• _STATED TASK_
Reproduce the records below verbatim, every line in its original order.

• _Source data_
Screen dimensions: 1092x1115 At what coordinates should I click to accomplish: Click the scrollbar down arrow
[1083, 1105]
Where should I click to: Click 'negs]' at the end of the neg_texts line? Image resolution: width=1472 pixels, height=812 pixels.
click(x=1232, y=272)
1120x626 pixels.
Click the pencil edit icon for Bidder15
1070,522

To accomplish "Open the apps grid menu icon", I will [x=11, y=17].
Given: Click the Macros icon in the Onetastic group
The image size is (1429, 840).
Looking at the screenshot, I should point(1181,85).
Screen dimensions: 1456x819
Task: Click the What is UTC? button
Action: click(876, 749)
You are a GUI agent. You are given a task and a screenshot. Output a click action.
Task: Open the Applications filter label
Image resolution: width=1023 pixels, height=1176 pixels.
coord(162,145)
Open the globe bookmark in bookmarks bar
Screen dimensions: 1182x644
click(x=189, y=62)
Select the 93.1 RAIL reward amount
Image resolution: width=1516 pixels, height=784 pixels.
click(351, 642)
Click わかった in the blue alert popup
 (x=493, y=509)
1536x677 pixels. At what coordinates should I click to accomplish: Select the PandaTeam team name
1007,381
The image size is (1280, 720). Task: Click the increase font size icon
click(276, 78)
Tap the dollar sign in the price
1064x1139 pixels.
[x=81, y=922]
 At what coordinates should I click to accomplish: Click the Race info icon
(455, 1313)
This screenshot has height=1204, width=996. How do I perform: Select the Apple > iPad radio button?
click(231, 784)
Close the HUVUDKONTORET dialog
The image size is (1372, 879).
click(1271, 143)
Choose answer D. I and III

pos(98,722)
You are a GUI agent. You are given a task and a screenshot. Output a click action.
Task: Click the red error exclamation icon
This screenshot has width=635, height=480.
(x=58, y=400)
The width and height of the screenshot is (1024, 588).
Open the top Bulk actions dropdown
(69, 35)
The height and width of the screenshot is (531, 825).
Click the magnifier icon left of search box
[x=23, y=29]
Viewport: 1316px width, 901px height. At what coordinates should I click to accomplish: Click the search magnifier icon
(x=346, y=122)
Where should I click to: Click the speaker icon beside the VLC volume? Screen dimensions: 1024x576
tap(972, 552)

• _WORKED SOLUTION_
Screen dimensions: 1092x1115 At what coordinates should I click to accomplish: Click the scrollbar down arrow
[1083, 1105]
Where should I click to: Click 'negs]' at the end of the neg_texts line? Image resolution: width=1472 pixels, height=812 pixels.
click(x=1232, y=272)
1120x626 pixels.
Click the pencil edit icon for Bidder15
1070,522

To accomplish "Open the apps grid menu icon", I will [x=11, y=17].
Given: Click the Macros icon in the Onetastic group
The image size is (1429, 840).
Looking at the screenshot, I should point(1181,85).
Screen dimensions: 1456x819
Task: Click the What is UTC? button
Action: click(876, 749)
You are a GUI agent. You are given a task and a screenshot. Output a click action.
Task: Open the Applications filter label
Image resolution: width=1023 pixels, height=1176 pixels.
coord(162,145)
Open the globe bookmark in bookmarks bar
Screen dimensions: 1182x644
click(x=189, y=62)
Select the 93.1 RAIL reward amount
Image resolution: width=1516 pixels, height=784 pixels.
click(351, 642)
Click わかった in the blue alert popup
 (x=493, y=509)
1536x677 pixels. At what coordinates should I click to accomplish: Select the PandaTeam team name
1007,381
The image size is (1280, 720). Task: Click the increase font size icon
click(276, 78)
Tap the dollar sign in the price
1064x1139 pixels.
[x=81, y=922]
 At what coordinates should I click to accomplish: Click the Race info icon
(455, 1313)
This screenshot has height=1204, width=996. How do I perform: Select the Apple > iPad radio button?
click(231, 784)
Close the HUVUDKONTORET dialog
The image size is (1372, 879).
click(1271, 143)
Choose answer D. I and III

pos(98,722)
You are a GUI agent. You are given a task and a screenshot. Output a click action.
Task: Click the red error exclamation icon
This screenshot has width=635, height=480.
(x=58, y=400)
The width and height of the screenshot is (1024, 588).
Open the top Bulk actions dropdown
(69, 35)
The height and width of the screenshot is (531, 825).
Click the magnifier icon left of search box
[x=23, y=29]
Viewport: 1316px width, 901px height. At what coordinates should I click to accomplish: Click the search magnifier icon
(x=346, y=122)
Where should I click to: Click the speaker icon beside the VLC volume? Screen dimensions: 1024x576
tap(972, 552)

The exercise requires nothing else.